AmazonReviewsNew <- AmazonReviews |>
  full_join(positive_withBing, by = "ID") |>
  full_join(negative_withBing, by = "ID")

Another join command!! So far, we have:

anti_join: remove only certain rows
inner_join: keep only certain rows
full_join: merge two data sets, keeping all rows

Question 12

If you look at the 1st row in AmazonReviewsNew, you will notice that the last column (n_negative) has an NA in it. Why do you think that is?

Hint: We have already played with this row of data!!

It turns out that these NAs are meaningful, meaning that they indicate a specific value. In this case, an NA really means a 0. To fill in those NAs, we add one more line of code:

AmazonReviewsNew <- AmazonReviews |>
  full_join(positive_withBing, by = "ID") |>
  full_join(negative_withBing, by = "ID") |>
  mutate(n_positive = replace_na(n_positive,0)) |>
  mutate(n_negative = replace_na(n_negative,0))

The code mutate basically means “change”. We are changing the column n_positive by replacing the NAs (replace_na) with 0s.

Question 13

How would you change the code above if you wanted to replace all the NAs with the number 6?

Note: Don’t run this code!! We don’t want all our NAs to be 6.

Now we have a data set called AmazonReviewsNew with 4 columns:

cleaned_review: This is the written review.
ID: an ID number for the review.
n_positive: the number of positive words in the review, according to the Bing lexicon.
n_negative: the number of negative words in the review, according to the Bing lexicon.

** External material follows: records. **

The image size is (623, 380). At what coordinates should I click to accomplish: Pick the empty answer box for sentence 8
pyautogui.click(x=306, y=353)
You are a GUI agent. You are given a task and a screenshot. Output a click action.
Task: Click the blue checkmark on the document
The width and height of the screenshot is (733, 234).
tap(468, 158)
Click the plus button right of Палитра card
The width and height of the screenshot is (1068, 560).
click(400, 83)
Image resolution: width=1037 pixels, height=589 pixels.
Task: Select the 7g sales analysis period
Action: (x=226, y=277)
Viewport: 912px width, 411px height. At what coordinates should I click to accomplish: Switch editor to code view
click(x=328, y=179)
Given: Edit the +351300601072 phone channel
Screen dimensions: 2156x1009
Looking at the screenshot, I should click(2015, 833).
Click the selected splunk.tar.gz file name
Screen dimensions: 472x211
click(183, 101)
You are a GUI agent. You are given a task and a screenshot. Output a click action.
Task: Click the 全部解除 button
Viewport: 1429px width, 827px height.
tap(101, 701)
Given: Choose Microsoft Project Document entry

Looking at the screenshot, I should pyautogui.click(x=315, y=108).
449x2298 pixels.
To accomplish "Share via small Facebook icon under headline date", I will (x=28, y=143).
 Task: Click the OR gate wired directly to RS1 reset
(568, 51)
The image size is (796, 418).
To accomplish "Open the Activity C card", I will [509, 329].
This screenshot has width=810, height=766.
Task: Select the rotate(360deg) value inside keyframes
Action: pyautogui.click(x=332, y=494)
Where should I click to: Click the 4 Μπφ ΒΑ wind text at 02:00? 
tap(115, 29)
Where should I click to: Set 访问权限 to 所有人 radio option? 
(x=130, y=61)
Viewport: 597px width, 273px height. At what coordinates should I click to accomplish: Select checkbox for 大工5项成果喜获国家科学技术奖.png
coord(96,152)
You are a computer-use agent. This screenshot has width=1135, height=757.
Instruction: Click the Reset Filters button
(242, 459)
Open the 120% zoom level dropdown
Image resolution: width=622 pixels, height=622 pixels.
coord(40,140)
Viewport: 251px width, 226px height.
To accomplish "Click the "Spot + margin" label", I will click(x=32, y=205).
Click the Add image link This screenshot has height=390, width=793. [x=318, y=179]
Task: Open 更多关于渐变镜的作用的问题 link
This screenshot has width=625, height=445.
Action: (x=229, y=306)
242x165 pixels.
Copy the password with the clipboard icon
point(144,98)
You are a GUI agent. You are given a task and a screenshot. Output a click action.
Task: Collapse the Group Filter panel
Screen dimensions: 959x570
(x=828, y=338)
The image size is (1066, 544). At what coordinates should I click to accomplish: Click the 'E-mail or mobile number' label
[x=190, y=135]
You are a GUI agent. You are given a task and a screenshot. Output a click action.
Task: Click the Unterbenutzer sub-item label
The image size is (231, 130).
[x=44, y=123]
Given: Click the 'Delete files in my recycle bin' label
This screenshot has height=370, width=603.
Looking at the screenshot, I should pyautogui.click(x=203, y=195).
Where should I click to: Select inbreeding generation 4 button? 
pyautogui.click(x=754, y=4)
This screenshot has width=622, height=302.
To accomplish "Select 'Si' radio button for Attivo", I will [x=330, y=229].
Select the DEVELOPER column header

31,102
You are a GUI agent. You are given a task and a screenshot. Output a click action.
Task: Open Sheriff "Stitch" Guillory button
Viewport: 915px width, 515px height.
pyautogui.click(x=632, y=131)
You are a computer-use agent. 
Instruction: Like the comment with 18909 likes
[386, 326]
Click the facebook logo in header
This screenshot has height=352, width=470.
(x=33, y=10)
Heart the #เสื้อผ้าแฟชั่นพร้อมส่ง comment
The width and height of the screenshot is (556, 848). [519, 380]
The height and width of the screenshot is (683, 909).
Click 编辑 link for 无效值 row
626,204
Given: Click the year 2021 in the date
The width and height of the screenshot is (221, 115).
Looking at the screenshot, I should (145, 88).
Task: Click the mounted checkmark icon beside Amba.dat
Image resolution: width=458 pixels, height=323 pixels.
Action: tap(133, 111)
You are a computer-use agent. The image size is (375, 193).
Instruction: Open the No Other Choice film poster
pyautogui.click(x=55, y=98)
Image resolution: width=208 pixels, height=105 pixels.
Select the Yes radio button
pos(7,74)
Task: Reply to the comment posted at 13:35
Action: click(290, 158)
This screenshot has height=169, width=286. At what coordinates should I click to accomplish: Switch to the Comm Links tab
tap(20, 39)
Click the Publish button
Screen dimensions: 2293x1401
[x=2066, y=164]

The next step is to create a column for the total sentiment score for each review. Remember that the sentiment score we need is:

\[\text{Sentiment Score} = \text{Number of Positive Words} - \text{Number of Negative Words}\]

There are a lot of ways to create the sentiment score using code, but I like a simple one:

AmazonReviewsNew <- AmazonReviewsNew |>
  mutate( bing_sentiment = n_positive - n_negative)

Question 14

Run the code above to create a bing sentiment score. As an answer to this question, show the output to:

summary(AmazonReviewsNew$bing_sentiment)

Are more reviews for the mouse positive or negative? How can you tell? Hint: You do not need anything except the output for (a) to answer this!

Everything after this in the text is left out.